*TASK DATA*
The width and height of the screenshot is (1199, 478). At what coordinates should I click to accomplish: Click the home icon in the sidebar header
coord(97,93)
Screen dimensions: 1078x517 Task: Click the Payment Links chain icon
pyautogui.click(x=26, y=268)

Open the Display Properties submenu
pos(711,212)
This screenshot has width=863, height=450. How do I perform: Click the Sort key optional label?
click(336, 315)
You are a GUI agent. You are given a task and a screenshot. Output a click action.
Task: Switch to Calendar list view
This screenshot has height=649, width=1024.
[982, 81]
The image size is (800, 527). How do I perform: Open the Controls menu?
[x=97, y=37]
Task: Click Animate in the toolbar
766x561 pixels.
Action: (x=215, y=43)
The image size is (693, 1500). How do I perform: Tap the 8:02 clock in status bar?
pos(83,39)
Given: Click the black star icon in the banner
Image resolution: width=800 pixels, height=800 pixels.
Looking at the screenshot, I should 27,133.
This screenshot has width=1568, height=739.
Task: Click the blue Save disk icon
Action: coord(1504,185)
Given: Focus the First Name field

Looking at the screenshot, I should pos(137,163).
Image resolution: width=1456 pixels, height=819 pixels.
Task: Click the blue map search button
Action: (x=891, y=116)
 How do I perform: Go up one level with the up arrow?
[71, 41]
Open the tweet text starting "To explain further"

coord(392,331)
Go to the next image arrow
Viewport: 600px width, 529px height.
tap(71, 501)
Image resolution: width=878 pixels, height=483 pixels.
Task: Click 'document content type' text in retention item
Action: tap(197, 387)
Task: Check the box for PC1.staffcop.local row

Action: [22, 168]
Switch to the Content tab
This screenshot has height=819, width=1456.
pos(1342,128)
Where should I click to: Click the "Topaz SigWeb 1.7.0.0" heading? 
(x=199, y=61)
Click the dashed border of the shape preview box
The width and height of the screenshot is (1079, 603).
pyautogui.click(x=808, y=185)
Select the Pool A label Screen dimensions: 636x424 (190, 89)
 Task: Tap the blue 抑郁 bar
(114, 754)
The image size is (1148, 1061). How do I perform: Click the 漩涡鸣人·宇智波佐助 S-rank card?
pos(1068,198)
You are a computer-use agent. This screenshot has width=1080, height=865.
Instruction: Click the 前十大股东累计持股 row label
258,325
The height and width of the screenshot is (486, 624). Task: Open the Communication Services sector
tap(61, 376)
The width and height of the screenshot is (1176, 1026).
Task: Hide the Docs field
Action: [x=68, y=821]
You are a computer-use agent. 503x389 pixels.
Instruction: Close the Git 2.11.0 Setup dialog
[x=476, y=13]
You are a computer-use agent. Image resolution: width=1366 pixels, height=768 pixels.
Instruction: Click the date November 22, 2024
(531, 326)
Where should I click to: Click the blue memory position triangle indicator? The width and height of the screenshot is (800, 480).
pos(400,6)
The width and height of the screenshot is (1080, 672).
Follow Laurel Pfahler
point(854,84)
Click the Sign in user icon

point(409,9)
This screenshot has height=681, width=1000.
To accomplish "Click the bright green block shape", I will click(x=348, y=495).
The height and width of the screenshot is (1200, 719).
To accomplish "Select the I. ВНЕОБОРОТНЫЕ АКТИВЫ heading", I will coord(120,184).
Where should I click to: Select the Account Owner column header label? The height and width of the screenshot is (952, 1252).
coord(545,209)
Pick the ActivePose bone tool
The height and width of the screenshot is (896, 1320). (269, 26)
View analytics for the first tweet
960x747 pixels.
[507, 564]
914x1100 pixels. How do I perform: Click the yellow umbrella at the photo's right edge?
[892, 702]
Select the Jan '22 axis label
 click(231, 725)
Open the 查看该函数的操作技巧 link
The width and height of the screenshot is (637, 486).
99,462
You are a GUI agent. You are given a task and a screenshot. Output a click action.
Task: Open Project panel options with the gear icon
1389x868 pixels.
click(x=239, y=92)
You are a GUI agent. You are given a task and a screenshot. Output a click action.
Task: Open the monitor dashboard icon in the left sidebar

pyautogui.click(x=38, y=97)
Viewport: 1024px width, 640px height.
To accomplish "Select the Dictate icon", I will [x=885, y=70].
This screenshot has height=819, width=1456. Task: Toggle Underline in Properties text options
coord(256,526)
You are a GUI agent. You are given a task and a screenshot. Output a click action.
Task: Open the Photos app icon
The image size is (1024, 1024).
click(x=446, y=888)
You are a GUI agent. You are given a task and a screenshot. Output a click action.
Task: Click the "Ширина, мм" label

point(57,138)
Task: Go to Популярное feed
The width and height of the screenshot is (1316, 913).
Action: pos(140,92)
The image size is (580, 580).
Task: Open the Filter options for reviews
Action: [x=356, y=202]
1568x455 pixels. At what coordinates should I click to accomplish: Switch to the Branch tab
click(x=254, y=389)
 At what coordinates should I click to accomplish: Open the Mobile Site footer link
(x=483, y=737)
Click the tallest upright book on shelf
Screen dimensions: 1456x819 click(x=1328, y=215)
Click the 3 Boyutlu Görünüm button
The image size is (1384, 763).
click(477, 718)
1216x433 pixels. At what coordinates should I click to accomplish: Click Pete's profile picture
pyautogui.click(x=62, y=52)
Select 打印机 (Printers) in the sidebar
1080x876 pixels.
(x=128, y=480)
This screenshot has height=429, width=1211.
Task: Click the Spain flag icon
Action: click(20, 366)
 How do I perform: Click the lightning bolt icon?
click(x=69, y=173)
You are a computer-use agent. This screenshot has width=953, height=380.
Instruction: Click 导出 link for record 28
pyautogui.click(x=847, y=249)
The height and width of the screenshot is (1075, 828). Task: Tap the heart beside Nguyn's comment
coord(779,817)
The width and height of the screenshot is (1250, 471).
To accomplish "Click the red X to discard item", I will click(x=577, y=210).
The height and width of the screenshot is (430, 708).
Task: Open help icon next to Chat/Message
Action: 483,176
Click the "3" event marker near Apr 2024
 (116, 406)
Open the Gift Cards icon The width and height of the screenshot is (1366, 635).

*EXERCISE TASK*
Please render each line of the records above as one string in a JSON list, skipping blank lines.

*TASK RESPONSE*
[
  "The width and height of the screenshot is (1199, 478). At what coordinates should I click to accomplish: Click the home icon in the sidebar header",
  "coord(97,93)",
  "Screen dimensions: 1078x517 Task: Click the Payment Links chain icon",
  "pyautogui.click(x=26, y=268)",
  "Open the Display Properties submenu",
  "pos(711,212)",
  "This screenshot has width=863, height=450. How do I perform: Click the Sort key optional label?",
  "click(336, 315)",
  "You are a GUI agent. You are given a task and a screenshot. Output a click action.",
  "Task: Switch to Calendar list view",
  "This screenshot has height=649, width=1024.",
  "[982, 81]",
  "The image size is (800, 527). How do I perform: Open the Controls menu?",
  "[x=97, y=37]",
  "Task: Click Animate in the toolbar",
  "766x561 pixels.",
  "Action: (x=215, y=43)",
  "The image size is (693, 1500). How do I perform: Tap the 8:02 clock in status bar?",
  "pos(83,39)",
  "Given: Click the black star icon in the banner",
  "Image resolution: width=800 pixels, height=800 pixels.",
  "Looking at the screenshot, I should 27,133.",
  "This screenshot has width=1568, height=739.",
  "Task: Click the blue Save disk icon",
  "Action: coord(1504,185)",
  "Given: Focus the First Name field",
  "Looking at the screenshot, I should pos(137,163).",
  "Image resolution: width=1456 pixels, height=819 pixels.",
  "Task: Click the blue map search button",
  "Action: (x=891, y=116)",
  " How do I perform: Go up one level with the up arrow?",
  "[71, 41]",
  "Open the tweet text starting \"To explain further\"",
  "coord(392,331)",
  "Go to the next image arrow",
  "Viewport: 600px width, 529px height.",
  "tap(71, 501)",
  "Image resolution: width=878 pixels, height=483 pixels.",
  "Task: Click 'document content type' text in retention item",
  "Action: tap(197, 387)",
  "Task: Check the box for PC1.staffcop.local row",
  "Action: [22, 168]",
  "Switch to the Content tab",
  "This screenshot has height=819, width=1456.",
  "pos(1342,128)",
  "Where should I click to: Click the \"Topaz SigWeb 1.7.0.0\" heading? ",
  "(x=199, y=61)",
  "Click the dashed border of the shape preview box",
  "The width and height of the screenshot is (1079, 603).",
  "pyautogui.click(x=808, y=185)",
  "Select the Pool A label Screen dimensions: 636x424 (190, 89)",
  " Task: Tap the blue 抑郁 bar",
  "(114, 754)",
  "The image size is (1148, 1061). How do I perform: Click the 漩涡鸣人·宇智波佐助 S-rank card?",
  "pos(1068,198)",
  "You are a computer-use agent. This screenshot has width=1080, height=865.",
  "Instruction: Click the 前十大股东累计持股 row label",
  "258,325",
  "The height and width of the screenshot is (486, 624). Task: Open the Communication Services sector",
  "tap(61, 376)",
  "The width and height of the screenshot is (1176, 1026).",
  "Task: Hide the Docs field",
  "Action: [x=68, y=821]",
  "You are a computer-use agent. 503x389 pixels.",
  "Instruction: Close the Git 2.11.0 Setup dialog",
  "[x=476, y=13]",
  "You are a computer-use agent. Image resolution: width=1366 pixels, height=768 pixels.",
  "Instruction: Click the date November 22, 2024",
  "(531, 326)",
  "Where should I click to: Click the blue memory position triangle indicator? The width and height of the screenshot is (800, 480).",
  "pos(400,6)",
  "The width and height of the screenshot is (1080, 672).",
  "Follow Laurel Pfahler",
  "point(854,84)",
  "Click the Sign in user icon",
  "point(409,9)",
  "This screenshot has height=681, width=1000.",
  "To accomplish \"Click the bright green block shape\", I will click(x=348, y=495).",
  "The height and width of the screenshot is (1200, 719).",
  "To accomplish \"Select the I. ВНЕОБОРОТНЫЕ АКТИВЫ heading\", I will coord(120,184).",
  "Where should I click to: Select the Account Owner column header label? The height and width of the screenshot is (952, 1252).",
  "coord(545,209)",
  "Pick the ActivePose bone tool",
  "The height and width of the screenshot is (896, 1320). (269, 26)",
  "View analytics for the first tweet",
  "960x747 pixels.",
  "[507, 564]",
  "914x1100 pixels. How do I perform: Click the yellow umbrella at the photo's right edge?",
  "[892, 702]",
  "Select the Jan '22 axis label",
  " click(231, 725)",
  "Open the 查看该函数的操作技巧 link",
  "The width and height of the screenshot is (637, 486).",
  "99,462",
  "You are a GUI agent. You are given a task and a screenshot. Output a click action.",
  "Task: Open Project panel options with the gear icon",
  "1389x868 pixels.",
  "click(x=239, y=92)",
  "You are a GUI agent. You are given a task and a screenshot. Output a click action.",
  "Task: Open the monitor dashboard icon in the left sidebar",
  "pyautogui.click(x=38, y=97)",
  "Viewport: 1024px width, 640px height.",
  "To accomplish \"Select the Dictate icon\", I will [x=885, y=70].",
  "This screenshot has height=819, width=1456. Task: Toggle Underline in Properties text options",
  "coord(256,526)",
  "You are a GUI agent. You are given a task and a screenshot. Output a click action.",
  "Task: Open the Photos app icon",
  "The image size is (1024, 1024).",
  "click(x=446, y=888)",
  "You are a GUI agent. You are given a task and a screenshot. Output a click action.",
  "Task: Click the \"Ширина, мм\" label",
  "point(57,138)",
  "Task: Go to Популярное feed",
  "The width and height of the screenshot is (1316, 913).",
  "Action: pos(140,92)",
  "The image size is (580, 580).",
  "Task: Open the Filter options for reviews",
  "Action: [x=356, y=202]",
  "1568x455 pixels. At what coordinates should I click to accomplish: Switch to the Branch tab",
  "click(x=254, y=389)",
  " At what coordinates should I click to accomplish: Open the Mobile Site footer link",
  "(x=483, y=737)",
  "Click the tallest upright book on shelf",
  "Screen dimensions: 1456x819 click(x=1328, y=215)",
  "Click the 3 Boyutlu Görünüm button",
  "The image size is (1384, 763).",
  "click(477, 718)",
  "1216x433 pixels. At what coordinates should I click to accomplish: Click Pete's profile picture",
  "pyautogui.click(x=62, y=52)",
  "Select 打印机 (Printers) in the sidebar",
  "1080x876 pixels.",
  "(x=128, y=480)",
  "This screenshot has height=429, width=1211.",
  "Task: Click the Spain flag icon",
  "Action: click(20, 366)",
  " How do I perform: Click the lightning bolt icon?",
  "click(x=69, y=173)",
  "You are a computer-use agent. This screenshot has width=953, height=380.",
  "Instruction: Click 导出 link for record 28",
  "pyautogui.click(x=847, y=249)",
  "The height and width of the screenshot is (1075, 828). Task: Tap the heart beside Nguyn's comment",
  "coord(779,817)",
  "The width and height of the screenshot is (1250, 471).",
  "To accomplish \"Click the red X to discard item\", I will click(x=577, y=210).",
  "The height and width of the screenshot is (430, 708).",
  "Task: Open help icon next to Chat/Message",
  "Action: 483,176",
  "Click the \"3\" event marker near Apr 2024",
  " (116, 406)",
  "Open the Gift Cards icon The width and height of the screenshot is (1366, 635)."
]